Sometimes you want a book to deliver on all fronts: strong characters, engaging story, gripping action, and a world that is both fantastic but also almost believable. I’m happy to say that By Fire Above, the second book in the Signal Airships series by Robyn Bennis, is all of these things. Taking place soon after events in the first novel, The Guns Above, we find our hard as nails airship captain and her crew taking some forced but much needed shore leave as they await the delivery of parts and luftgas for their ship, the Mistral. This sets up an opportunity for the author to have her character engage in a bout of character building that, to be honest, I found lacking in the first book. Not only do we learn more about Bernat via his brother, Roland, but we even get to see Captain Josette Dupre letting her guard down for a short time as she becomes involved with said brother. In the interests of full disclosure, I received a free copy of By Fire Above from the publisher in exchange for a fair and honest review.
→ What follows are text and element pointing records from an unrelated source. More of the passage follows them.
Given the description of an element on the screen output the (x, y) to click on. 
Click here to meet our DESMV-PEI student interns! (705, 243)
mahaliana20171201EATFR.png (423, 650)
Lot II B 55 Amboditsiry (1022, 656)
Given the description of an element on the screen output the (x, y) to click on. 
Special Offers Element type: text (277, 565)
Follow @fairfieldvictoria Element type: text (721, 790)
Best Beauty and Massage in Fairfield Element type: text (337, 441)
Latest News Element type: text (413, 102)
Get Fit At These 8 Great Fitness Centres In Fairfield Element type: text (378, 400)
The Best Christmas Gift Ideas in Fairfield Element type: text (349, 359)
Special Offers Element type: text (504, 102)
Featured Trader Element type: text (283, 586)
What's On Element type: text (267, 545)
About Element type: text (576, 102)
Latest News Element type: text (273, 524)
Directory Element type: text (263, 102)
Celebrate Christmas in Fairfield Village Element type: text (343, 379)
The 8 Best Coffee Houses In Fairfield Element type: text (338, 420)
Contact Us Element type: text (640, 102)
By Fire Above captures much of the gritty realism of the first book in the series, but in smaller doses, and even then not really until the climatic finish. This isn’t a bad thing, though, because it allows the characters to take a respite from battle. This calm before the storm that is the latter part of the book is needed to inject a sense of normalcy into the characters’ lives and to ground them; no one can operate in the grisly theater of war without a break of some sort. Which is all well and fine, but that’s not why I started reading this book. Fortunately, Bennis moves on in the right amount of time, I felt. The next part of the book gets things moving again, right back into the war and back to Durum, the town Dupree once called home but which was taken by the enemy in The Guns Above.
This book really doesn’t miss a beat from the first one. It’s got more of the same gritty realism, the same bloody fight scenes, and the same tough as all get-out characters kicking ass. We also get to delve more into the mother/daughter relationship between Josette and her mother, as well as the toll the war has begun to take on Lord Bernat, who remains a dainty to some extent but who also bears the mental scars of many battles now. The Mistral remains an amazing yet deadly (to her enemies, but to her crew as well) machine of war and the crew are as resolute and daring as ever.
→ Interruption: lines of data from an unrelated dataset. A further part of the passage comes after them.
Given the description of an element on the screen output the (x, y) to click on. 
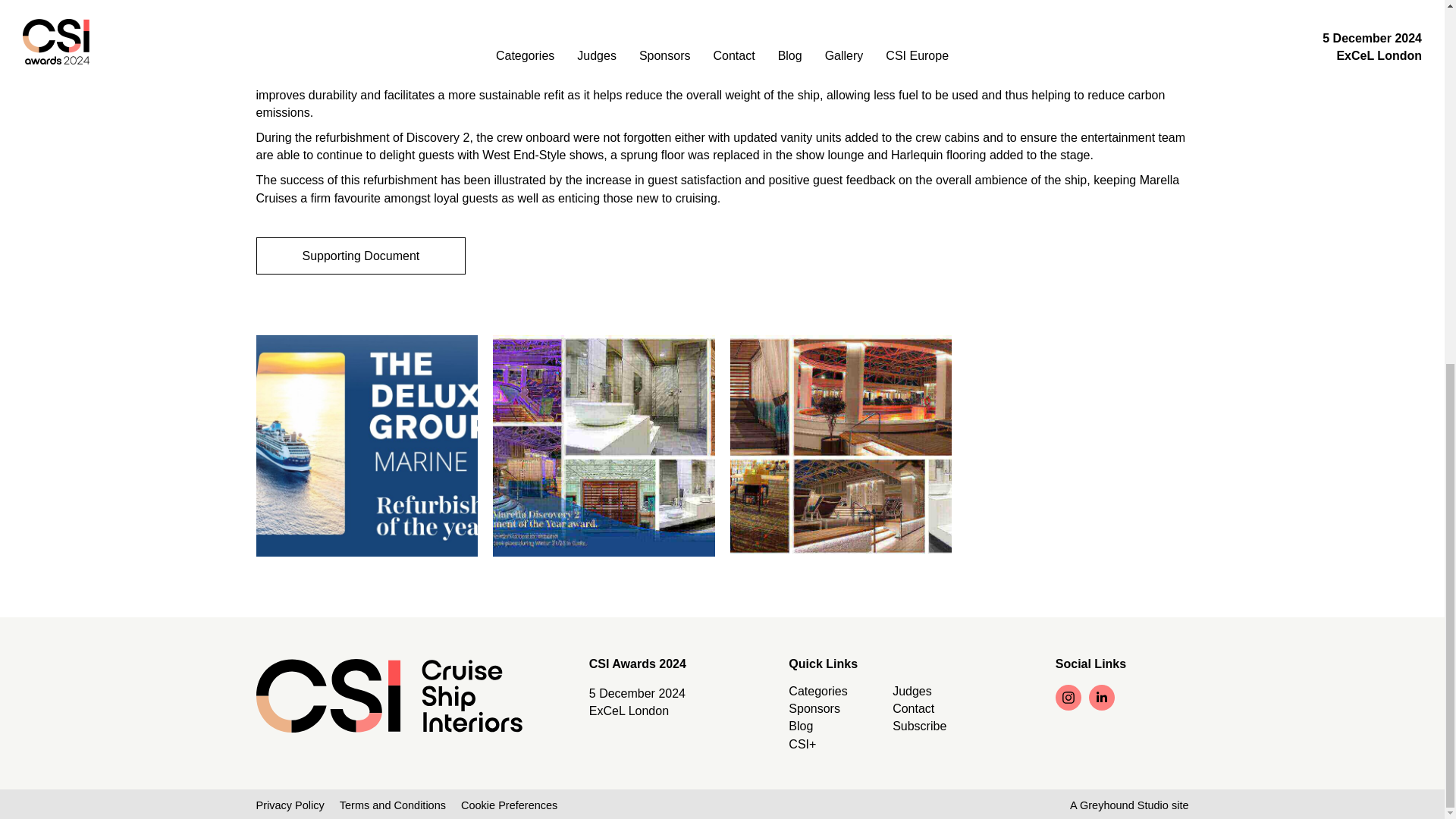
Terms and Conditions (392, 805)
Judges (911, 690)
Sponsors (814, 707)
Cookie Preferences (509, 805)
Subscribe (919, 725)
Contact (913, 707)
Supporting Document (360, 255)
Categories (818, 690)
Privacy Policy (290, 805)
A Greyhound Studio site (1129, 805)
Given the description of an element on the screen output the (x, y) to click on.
The only question I have about this series at this time is when is the next book coming out?
I’m giving By Fire Above a solid four rockets. The only reason it fell short of five is because of a storyline involving a certain first officer that, in my mind, didn’t play out especially well. I think the author could have spent more time developing the plot there. Instead it comes across as a way to keep certain other characters busy while events unfold in Durum. I’m intentionally being vague on this, but you’ll see what I mean when you read the book for yourself.